You have to remember that wood moves across it grain. If the wood is glued edge to edge, 1 it will not be as strong and 2 will move more in weather changes. I would glue them up as you have originally thought.


----------



## donwilwol (May 16, 2011)

I'm having a hard time concentrating. I keep picturing Al jumping up and down on his torn apart bench top.

I agree cutting and gluing is stronger and more stable. The question is, how much stronger and stabler do you need? I've had several benches made out of 2×12s. They worked out super (still working). This is assuming your wood is good and dry. If your not sure, cut and glue it, you need the stability. If you know its dry, it could work either way.

How many kitchen tables are made out of wood glued edge to edge?


----------



## BobTheFish (May 31, 2011)

How many kitchen tables double as a woodshop workbench?

Typically a dining table is just for setting plates and dishes. It's not for heavy impacts due to boards hitting it or hammering.

More countertops, on the other hand, are made with edge grain, (when they're not cheap MDF or other recomposite materials strengthened with steel beneath and laminate surface), and tend to hold up a lot better.

Rip the boards to 2" widths and glue face to face. You won't need insane thicknesses, but the edge grain will be stronger and less likely to move.
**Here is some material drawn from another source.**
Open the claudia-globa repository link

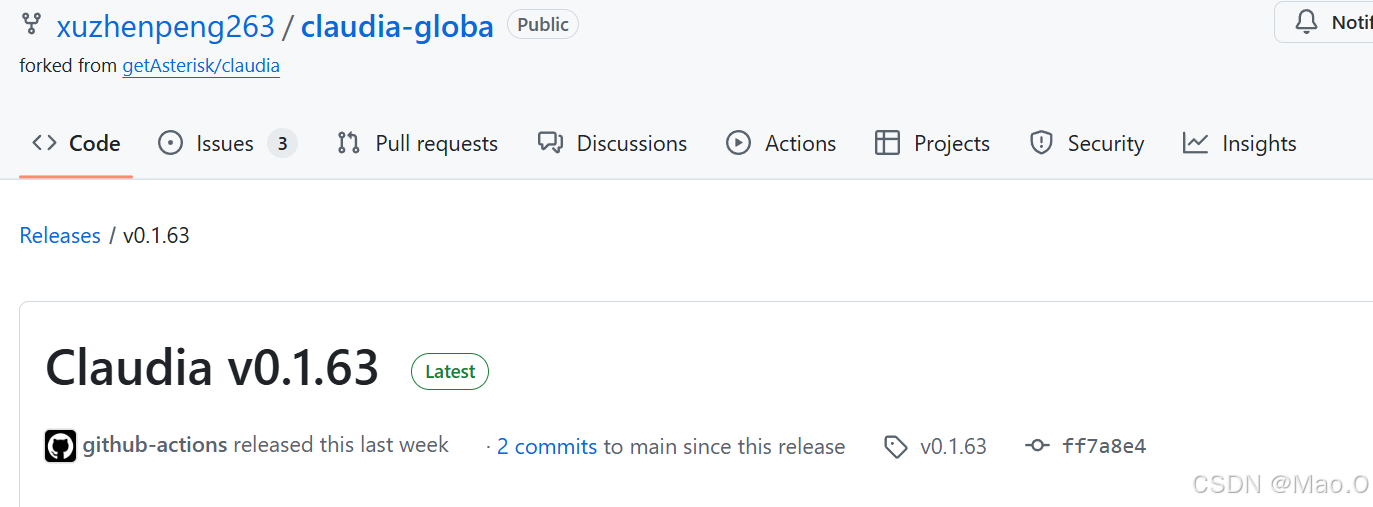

It'll also be harder and more resistant to impact than face grain.


----------



## Letorix (Jul 19, 2011)

Thanks for all the input, yes with the wider boards I have a lot more material than anticipated. I'll work with the smaller ones first as I build the base. I'll post images once I get through working up the wood and start. I'm not sure how wet it is, I haven't started on it yet. Still working on setting things up to make this adventure as efficient as I can. I'm on the west coast of Florida….so it will be exposed to a lot of humidity.
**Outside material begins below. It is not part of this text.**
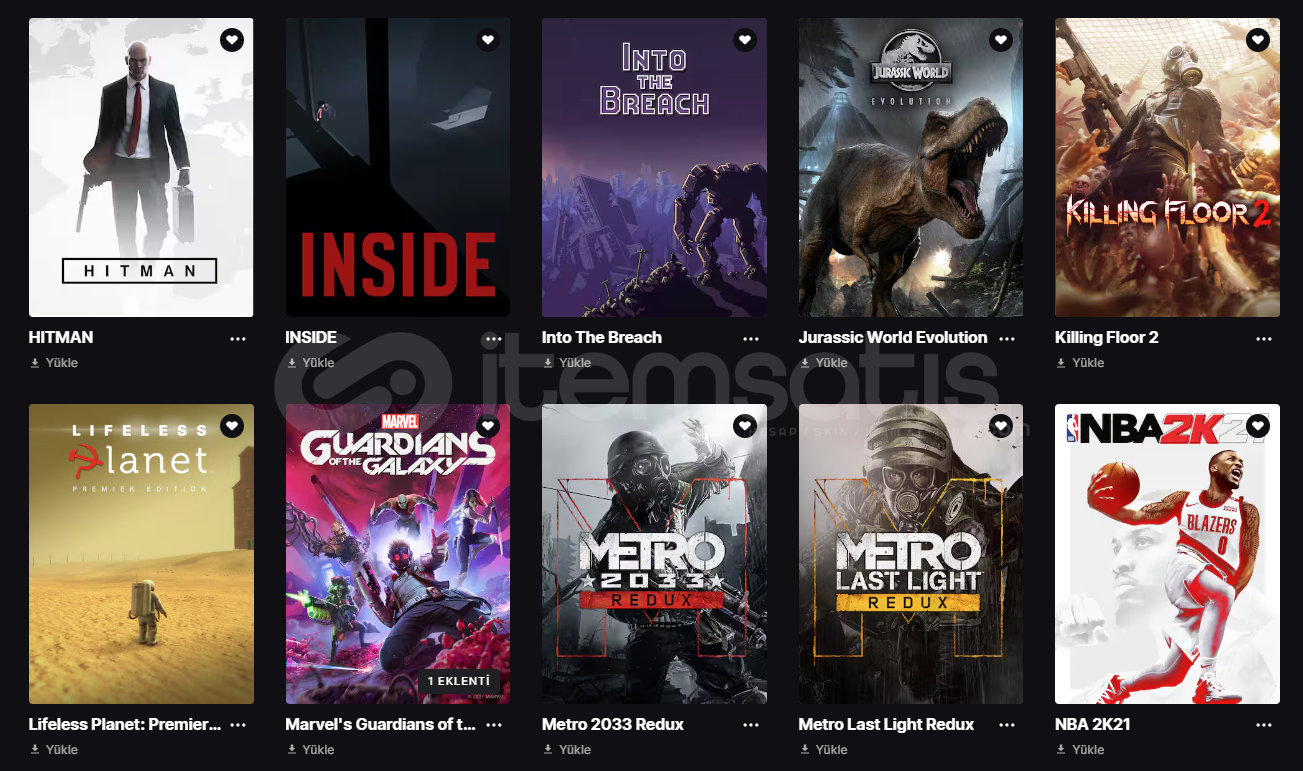Open three-dot menu for HITMAN
This screenshot has height=771, width=1303.
pos(238,338)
Again thanks for the info, I figured on end was the best…but the wood was so much more massive than I anticipated. I've made work benches out of old solid core commercial doors before but for other types of work…but figured I'd try to go all out on this one.


----------



## Letorix (Jul 19, 2011)

Well I tried to start squaring up a piece today, I'm making a cross cut sled and figured it would be good practice, I've only used my planer a couple of times, mainly to join a few pieces of mahogany. It's a rigid 6" jointer I picked up on CL for cheap. I'm having a heck of time getting the piece flat on its wide face. I'm about 3/32 off in the center on a 5' board it was a lot more. I can see this going to be a huge undertaking to mill this wood.

Has anyone seen any jigs with a tire or massive finger board to hold the board down? To help keep the board flat on the unit..looks like tomorrow I will be working on a very precise outfeed table for it.
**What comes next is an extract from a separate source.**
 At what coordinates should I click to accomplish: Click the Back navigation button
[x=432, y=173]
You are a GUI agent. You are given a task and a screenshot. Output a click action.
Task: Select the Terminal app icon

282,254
I may need a better straight edge…using 48" old level….this measurement showed 3/64 of a bow.


----------



## fussy (Jan 18, 2010)

Al,

I built this thing in '73, finished it with a epoxy product called Behr Build 50 ( I was working mostly on greasey caqr parts then and needed to keep it clean to satisfy my wife). It's still shiny, flat and level. With the finish on it I doubt it would move with the threaded rod removed. I built it in Ft. WAYNE, In. and moved it to Ky. 9 years later. It's always been in a un-heated garage. It works.

Steve


----------